[Entries on locating words and elements]
##############################
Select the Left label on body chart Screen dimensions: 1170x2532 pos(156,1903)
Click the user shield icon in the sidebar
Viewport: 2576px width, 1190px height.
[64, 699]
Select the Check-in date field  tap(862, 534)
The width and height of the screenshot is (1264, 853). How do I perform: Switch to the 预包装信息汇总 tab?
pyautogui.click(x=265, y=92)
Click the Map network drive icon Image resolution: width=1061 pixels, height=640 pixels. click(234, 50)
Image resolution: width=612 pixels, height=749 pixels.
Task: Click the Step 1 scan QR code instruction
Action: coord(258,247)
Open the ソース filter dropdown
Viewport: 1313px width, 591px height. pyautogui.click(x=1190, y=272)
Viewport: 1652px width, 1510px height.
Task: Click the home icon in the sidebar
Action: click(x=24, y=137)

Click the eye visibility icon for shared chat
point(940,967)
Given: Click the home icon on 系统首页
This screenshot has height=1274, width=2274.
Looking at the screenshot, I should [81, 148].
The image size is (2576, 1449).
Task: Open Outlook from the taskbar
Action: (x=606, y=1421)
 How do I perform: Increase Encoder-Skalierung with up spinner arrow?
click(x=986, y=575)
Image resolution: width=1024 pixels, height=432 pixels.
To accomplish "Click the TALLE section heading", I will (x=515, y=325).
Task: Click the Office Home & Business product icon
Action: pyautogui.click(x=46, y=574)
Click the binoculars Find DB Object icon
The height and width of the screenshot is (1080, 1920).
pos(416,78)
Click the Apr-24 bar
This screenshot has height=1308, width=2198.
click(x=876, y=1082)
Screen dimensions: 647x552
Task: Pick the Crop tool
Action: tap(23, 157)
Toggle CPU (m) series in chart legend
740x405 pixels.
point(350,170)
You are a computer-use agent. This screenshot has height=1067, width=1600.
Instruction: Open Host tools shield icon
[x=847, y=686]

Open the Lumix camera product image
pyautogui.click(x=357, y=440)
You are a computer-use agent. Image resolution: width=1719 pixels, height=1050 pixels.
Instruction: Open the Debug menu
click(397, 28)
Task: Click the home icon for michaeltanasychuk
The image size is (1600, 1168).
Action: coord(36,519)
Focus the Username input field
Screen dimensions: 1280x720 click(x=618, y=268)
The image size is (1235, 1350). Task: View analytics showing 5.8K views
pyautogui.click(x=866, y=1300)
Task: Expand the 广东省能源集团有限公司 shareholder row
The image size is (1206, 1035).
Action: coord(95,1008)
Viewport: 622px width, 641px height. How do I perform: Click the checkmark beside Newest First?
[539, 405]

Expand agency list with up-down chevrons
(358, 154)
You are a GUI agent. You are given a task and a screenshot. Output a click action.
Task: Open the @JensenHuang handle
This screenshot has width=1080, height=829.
##############################
#### [Directions for this task]
Reproduce all of the material above, swapping "binoculars" for "magnifying glass" wherever it occurs and leaving everything else unchanged.

#### [Response to the task]
Select the Left label on body chart Screen dimensions: 1170x2532 pos(156,1903)
Click the user shield icon in the sidebar
Viewport: 2576px width, 1190px height.
[64, 699]
Select the Check-in date field  tap(862, 534)
The width and height of the screenshot is (1264, 853). How do I perform: Switch to the 预包装信息汇总 tab?
pyautogui.click(x=265, y=92)
Click the Map network drive icon Image resolution: width=1061 pixels, height=640 pixels. click(234, 50)
Image resolution: width=612 pixels, height=749 pixels.
Task: Click the Step 1 scan QR code instruction
Action: coord(258,247)
Open the ソース filter dropdown
Viewport: 1313px width, 591px height. pyautogui.click(x=1190, y=272)
Viewport: 1652px width, 1510px height.
Task: Click the home icon in the sidebar
Action: click(x=24, y=137)

Click the eye visibility icon for shared chat
point(940,967)
Given: Click the home icon on 系统首页
This screenshot has height=1274, width=2274.
Looking at the screenshot, I should [81, 148].
The image size is (2576, 1449).
Task: Open Outlook from the taskbar
Action: (x=606, y=1421)
 How do I perform: Increase Encoder-Skalierung with up spinner arrow?
click(x=986, y=575)
Image resolution: width=1024 pixels, height=432 pixels.
To accomplish "Click the TALLE section heading", I will (x=515, y=325).
Task: Click the Office Home & Business product icon
Action: pyautogui.click(x=46, y=574)
Click the magnifying glass Find DB Object icon
The height and width of the screenshot is (1080, 1920).
pos(416,78)
Click the Apr-24 bar
This screenshot has height=1308, width=2198.
click(x=876, y=1082)
Screen dimensions: 647x552
Task: Pick the Crop tool
Action: tap(23, 157)
Toggle CPU (m) series in chart legend
740x405 pixels.
point(350,170)
You are a computer-use agent. This screenshot has height=1067, width=1600.
Instruction: Open Host tools shield icon
[x=847, y=686]

Open the Lumix camera product image
pyautogui.click(x=357, y=440)
You are a computer-use agent. Image resolution: width=1719 pixels, height=1050 pixels.
Instruction: Open the Debug menu
click(397, 28)
Task: Click the home icon for michaeltanasychuk
The image size is (1600, 1168).
Action: coord(36,519)
Focus the Username input field
Screen dimensions: 1280x720 click(x=618, y=268)
The image size is (1235, 1350). Task: View analytics showing 5.8K views
pyautogui.click(x=866, y=1300)
Task: Expand the 广东省能源集团有限公司 shareholder row
The image size is (1206, 1035).
Action: coord(95,1008)
Viewport: 622px width, 641px height. How do I perform: Click the checkmark beside Newest First?
[539, 405]

Expand agency list with up-down chevrons
(358, 154)
You are a GUI agent. You are given a task and a screenshot. Output a click action.
Task: Open the @JensenHuang handle
This screenshot has width=1080, height=829.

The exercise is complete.